WLP’s traditional program is offered in their space on Newbury Street, where women come in and sit down for a home cooked meal on real china, as well as get support for things like housing stabilization and eviction prevention, COVID-19 educational materials, and advocacy/case management including legal aid. But the virus has forced the nonprofit to change the way these services are offered to keep everyone safe and healthy.

Halon Wigon said that WLP’s outreach advocates are “developing relationships; they’re going out into the community where our guests are” and “engaging them in advocacy services.”

She shared a story of one of WLP’s long-term guests who lived on the street and had untreated mental health disorders. “Every day, six days a week she would come and be in our community,” Hanlon Wigon said. “One of our outreach advocates started to engage and develop a relationship over time.”

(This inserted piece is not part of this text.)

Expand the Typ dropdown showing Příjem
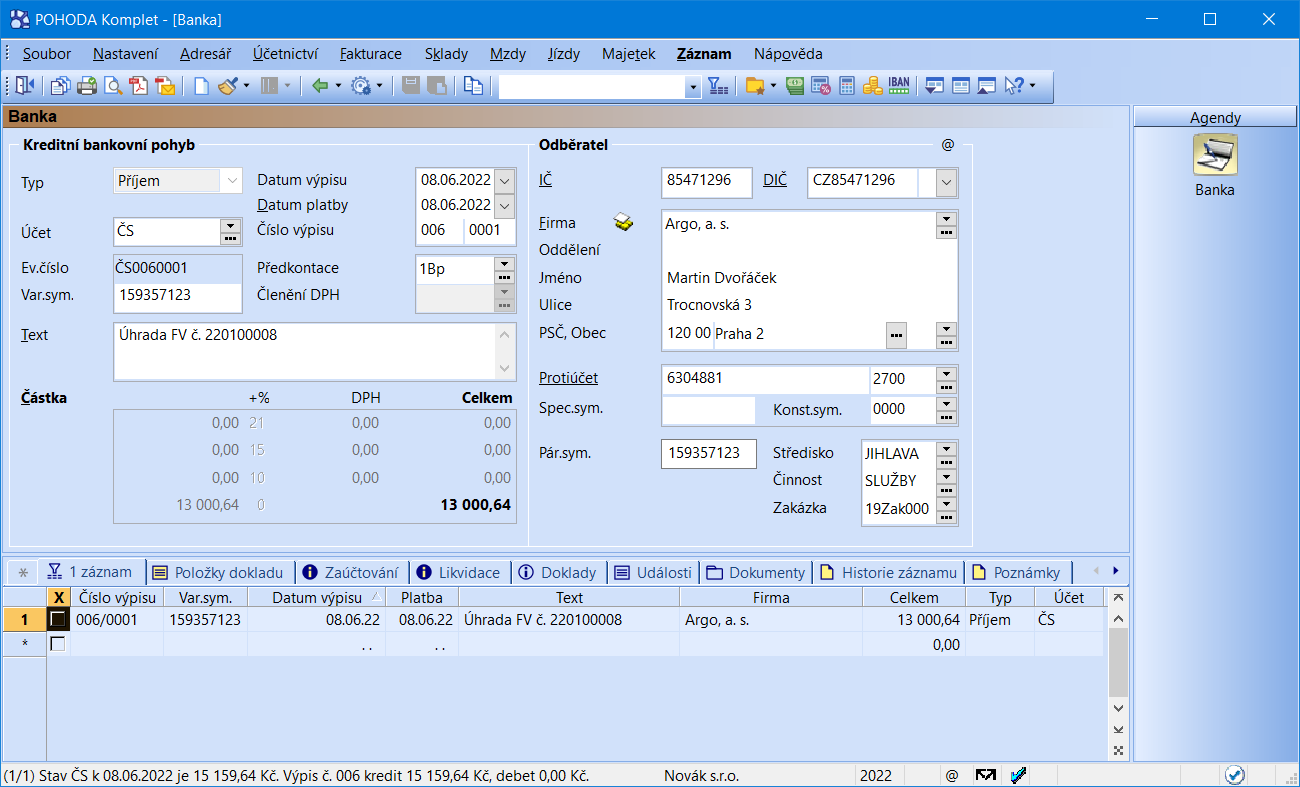This screenshot has height=787, width=1300. 232,181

One day, the woman fell ill with a serious health issue, and WLP was able to help get her hospitalized and help address her mental health issues. “Our advocate was able to truly pull resources together across the medical and services community where she would have fallen through the cracks,” Hanlon Wigon said. “She would have been released from the hospital with no support.”

Hanlon Wigon said the woman is now living with a family member and is receiving treatments for her mental health. “She looks so good,” she said, and still visits the shelter.

Another guest was living outside in the back alley, and an outreach advocate kept going out to talk to her, asking her if she wanted to come inside for a cup of coffee. After declining several times, she agreed to come inside for a meal, and eventually, she agreed to be connected with support services,” Hanlon Wigon said. Now, the woman is living in Pine Street Inn supportive housing.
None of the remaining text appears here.